With the first two Galileo In-Orbit Verification (IOV) satellites already in orbit, the European Space Agency (ESA) is currently pondering whether or not the spacecraft could also be used to manage distress calls and other types of emergency. Galileo is being developed primarily as a satellite navigation and global positioning system. When complete, it will feature nearly three dozen components, spread out in strategically-placed orbital points, to ensure maximum coverage. ESA officials say that the assets could enable additional uses. For example, they believe that the constellation would handle emergency beacon location processes admirably. Pinpointing the exact source of a distress call may mean the difference between life and death in an emergency.
For this reason, the organization is planning to use the next 24 months to test a major expansion of the international Cospas–Sarsat humanitarian system, an asset that has been in place for the past 30 years. It's made up of a Russian component called Cospas (Space System for the Search of Vessels in Distress) and an international one, called Sarsat (Search and Rescue Satellite-Aided Tracking). The system has proven its efficiency many times over, helping to rescue more than 24,000 lives. “The service’s slogan is ‘taking the search out of search and rescue’,” ESA engineer Igor Stojkovic says. The Cospas-Sarsat system works by identifying the source of activated radio beacons, and then relaying the relevant instructions to local authorities closest to the emergency site.
But these capabilities can be extended by using Galileo, experts agreed at a conference held on February 27, at the ESA ESTEC technical center, in Noordwijk, the Netherlands. Officials from 21 countries were present at the ceremony. Stojkovic participated as well. “We’ve finalized plans for a worldwide test campaign as we extend existing Cospas–Sarsat capabilities to international navigation satellites,” he reports. “Search and rescue packages are also being carried by US GPS and Russian Glonass satellites, though with most of Europe’s Galileo constellation being deployed within the next few years, Galileo is leading the way,” Stojkovic goes on to say.

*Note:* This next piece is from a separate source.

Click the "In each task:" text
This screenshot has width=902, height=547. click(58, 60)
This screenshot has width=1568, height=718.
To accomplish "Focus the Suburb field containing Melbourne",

Sarsat is the result of a collaboration between the United States, the Russian Federation, France and Canada. Since the late 1990, the Cospas-Sarsat constellation also has geostationary support, with some of its components placed as high as 36,000 kilometers above the planet. “Now Cospas–Sarsat is moving to using navigation satellites in medium orbits. Navigation satellite constellations have been carefully designed for worldwide coverage, and can perform a combination of time- and frequency-based ranging for single-burst distress call positioning,” Stojkovic concludes.